» How to complete this task:
All entries are to be given again verbatim.

» Dataset entries:
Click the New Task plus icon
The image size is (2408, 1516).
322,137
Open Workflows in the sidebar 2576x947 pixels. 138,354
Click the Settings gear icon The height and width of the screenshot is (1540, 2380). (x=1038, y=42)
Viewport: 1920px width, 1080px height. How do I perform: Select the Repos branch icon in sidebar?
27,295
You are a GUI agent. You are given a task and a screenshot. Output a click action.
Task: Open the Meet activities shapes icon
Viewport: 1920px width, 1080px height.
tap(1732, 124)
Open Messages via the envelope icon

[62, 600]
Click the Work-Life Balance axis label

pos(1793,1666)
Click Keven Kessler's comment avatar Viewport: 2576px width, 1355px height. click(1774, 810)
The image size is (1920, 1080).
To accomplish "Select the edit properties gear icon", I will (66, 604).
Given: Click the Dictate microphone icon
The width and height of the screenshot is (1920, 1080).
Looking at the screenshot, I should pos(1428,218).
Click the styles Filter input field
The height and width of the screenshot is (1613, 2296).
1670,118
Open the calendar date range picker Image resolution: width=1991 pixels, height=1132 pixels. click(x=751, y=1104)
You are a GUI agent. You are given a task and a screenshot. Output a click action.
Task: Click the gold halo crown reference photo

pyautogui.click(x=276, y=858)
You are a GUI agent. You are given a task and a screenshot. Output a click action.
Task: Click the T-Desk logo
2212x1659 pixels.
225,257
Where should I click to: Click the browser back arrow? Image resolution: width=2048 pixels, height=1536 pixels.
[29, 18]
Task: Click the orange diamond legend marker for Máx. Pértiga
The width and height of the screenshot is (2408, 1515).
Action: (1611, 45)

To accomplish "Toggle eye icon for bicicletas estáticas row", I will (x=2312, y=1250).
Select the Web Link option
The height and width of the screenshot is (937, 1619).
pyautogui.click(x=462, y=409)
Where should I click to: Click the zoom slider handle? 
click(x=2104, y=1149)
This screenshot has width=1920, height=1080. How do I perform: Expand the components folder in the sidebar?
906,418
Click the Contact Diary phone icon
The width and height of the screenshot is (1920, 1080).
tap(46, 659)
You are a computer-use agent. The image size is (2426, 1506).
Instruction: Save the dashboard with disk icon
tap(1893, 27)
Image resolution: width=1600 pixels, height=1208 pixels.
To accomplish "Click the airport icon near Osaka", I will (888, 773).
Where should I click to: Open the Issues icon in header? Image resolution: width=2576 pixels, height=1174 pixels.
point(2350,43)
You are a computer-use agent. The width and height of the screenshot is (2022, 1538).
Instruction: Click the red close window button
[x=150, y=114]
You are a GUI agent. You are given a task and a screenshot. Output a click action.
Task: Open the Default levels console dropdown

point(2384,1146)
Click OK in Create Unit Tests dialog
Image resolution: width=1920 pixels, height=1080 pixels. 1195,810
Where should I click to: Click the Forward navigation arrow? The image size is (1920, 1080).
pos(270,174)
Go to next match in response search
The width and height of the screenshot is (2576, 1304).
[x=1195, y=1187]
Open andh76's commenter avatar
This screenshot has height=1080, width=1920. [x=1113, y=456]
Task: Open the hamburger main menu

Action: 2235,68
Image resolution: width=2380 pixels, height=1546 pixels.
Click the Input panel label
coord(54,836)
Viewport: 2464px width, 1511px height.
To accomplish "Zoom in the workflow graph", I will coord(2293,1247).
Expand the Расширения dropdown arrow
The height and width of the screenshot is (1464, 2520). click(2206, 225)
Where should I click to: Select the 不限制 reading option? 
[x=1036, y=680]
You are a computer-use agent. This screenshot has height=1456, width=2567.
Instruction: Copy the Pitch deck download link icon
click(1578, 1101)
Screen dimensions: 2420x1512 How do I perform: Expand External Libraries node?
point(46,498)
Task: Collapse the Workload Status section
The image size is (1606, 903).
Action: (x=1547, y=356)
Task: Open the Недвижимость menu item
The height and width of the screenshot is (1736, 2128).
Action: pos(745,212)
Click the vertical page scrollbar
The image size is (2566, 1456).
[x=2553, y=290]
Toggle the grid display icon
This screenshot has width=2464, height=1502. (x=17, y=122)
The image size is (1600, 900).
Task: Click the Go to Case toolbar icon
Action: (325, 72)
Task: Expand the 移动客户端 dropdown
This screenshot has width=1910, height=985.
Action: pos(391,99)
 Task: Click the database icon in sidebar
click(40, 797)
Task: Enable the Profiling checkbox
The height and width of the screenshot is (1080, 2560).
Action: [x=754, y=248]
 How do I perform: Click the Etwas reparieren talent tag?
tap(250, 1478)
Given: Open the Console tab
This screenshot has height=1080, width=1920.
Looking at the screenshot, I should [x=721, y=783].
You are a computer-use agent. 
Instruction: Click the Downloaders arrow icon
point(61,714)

» Solution for this exercise:
Click the New Task plus icon
The image size is (2408, 1516).
322,137
Open Workflows in the sidebar 2576x947 pixels. 138,354
Click the Settings gear icon The height and width of the screenshot is (1540, 2380). (x=1038, y=42)
Viewport: 1920px width, 1080px height. How do I perform: Select the Repos branch icon in sidebar?
27,295
You are a GUI agent. You are given a task and a screenshot. Output a click action.
Task: Open the Meet activities shapes icon
Viewport: 1920px width, 1080px height.
tap(1732, 124)
Open Messages via the envelope icon

[62, 600]
Click the Work-Life Balance axis label

pos(1793,1666)
Click Keven Kessler's comment avatar Viewport: 2576px width, 1355px height. click(1774, 810)
The image size is (1920, 1080).
To accomplish "Select the edit properties gear icon", I will (66, 604).
Given: Click the Dictate microphone icon
The width and height of the screenshot is (1920, 1080).
Looking at the screenshot, I should pos(1428,218).
Click the styles Filter input field
The height and width of the screenshot is (1613, 2296).
1670,118
Open the calendar date range picker Image resolution: width=1991 pixels, height=1132 pixels. click(x=751, y=1104)
You are a GUI agent. You are given a task and a screenshot. Output a click action.
Task: Click the gold halo crown reference photo

pyautogui.click(x=276, y=858)
You are a GUI agent. You are given a task and a screenshot. Output a click action.
Task: Click the T-Desk logo
2212x1659 pixels.
225,257
Where should I click to: Click the browser back arrow? Image resolution: width=2048 pixels, height=1536 pixels.
[29, 18]
Task: Click the orange diamond legend marker for Máx. Pértiga
The width and height of the screenshot is (2408, 1515).
Action: (1611, 45)

To accomplish "Toggle eye icon for bicicletas estáticas row", I will (x=2312, y=1250).
Select the Web Link option
The height and width of the screenshot is (937, 1619).
pyautogui.click(x=462, y=409)
Where should I click to: Click the zoom slider handle? 
click(x=2104, y=1149)
This screenshot has width=1920, height=1080. How do I perform: Expand the components folder in the sidebar?
906,418
Click the Contact Diary phone icon
The width and height of the screenshot is (1920, 1080).
tap(46, 659)
You are a computer-use agent. The image size is (2426, 1506).
Instruction: Save the dashboard with disk icon
tap(1893, 27)
Image resolution: width=1600 pixels, height=1208 pixels.
To accomplish "Click the airport icon near Osaka", I will (888, 773).
Where should I click to: Open the Issues icon in header? Image resolution: width=2576 pixels, height=1174 pixels.
point(2350,43)
You are a computer-use agent. The width and height of the screenshot is (2022, 1538).
Instruction: Click the red close window button
[x=150, y=114]
You are a GUI agent. You are given a task and a screenshot. Output a click action.
Task: Open the Default levels console dropdown

point(2384,1146)
Click OK in Create Unit Tests dialog
Image resolution: width=1920 pixels, height=1080 pixels. 1195,810
Where should I click to: Click the Forward navigation arrow? The image size is (1920, 1080).
pos(270,174)
Go to next match in response search
The width and height of the screenshot is (2576, 1304).
[x=1195, y=1187]
Open andh76's commenter avatar
This screenshot has height=1080, width=1920. [x=1113, y=456]
Task: Open the hamburger main menu

Action: 2235,68
Image resolution: width=2380 pixels, height=1546 pixels.
Click the Input panel label
coord(54,836)
Viewport: 2464px width, 1511px height.
To accomplish "Zoom in the workflow graph", I will coord(2293,1247).
Expand the Расширения dropdown arrow
The height and width of the screenshot is (1464, 2520). click(2206, 225)
Where should I click to: Select the 不限制 reading option? 
[x=1036, y=680]
You are a computer-use agent. This screenshot has height=1456, width=2567.
Instruction: Copy the Pitch deck download link icon
click(1578, 1101)
Screen dimensions: 2420x1512 How do I perform: Expand External Libraries node?
point(46,498)
Task: Collapse the Workload Status section
The image size is (1606, 903).
Action: (x=1547, y=356)
Task: Open the Недвижимость menu item
The height and width of the screenshot is (1736, 2128).
Action: pos(745,212)
Click the vertical page scrollbar
The image size is (2566, 1456).
[x=2553, y=290]
Toggle the grid display icon
This screenshot has width=2464, height=1502. (x=17, y=122)
The image size is (1600, 900).
Task: Click the Go to Case toolbar icon
Action: (325, 72)
Task: Expand the 移动客户端 dropdown
This screenshot has width=1910, height=985.
Action: pos(391,99)
 Task: Click the database icon in sidebar
click(40, 797)
Task: Enable the Profiling checkbox
The height and width of the screenshot is (1080, 2560).
Action: [x=754, y=248]
 How do I perform: Click the Etwas reparieren talent tag?
tap(250, 1478)
Given: Open the Console tab
This screenshot has height=1080, width=1920.
Looking at the screenshot, I should [x=721, y=783].
You are a computer-use agent. 
Instruction: Click the Downloaders arrow icon
point(61,714)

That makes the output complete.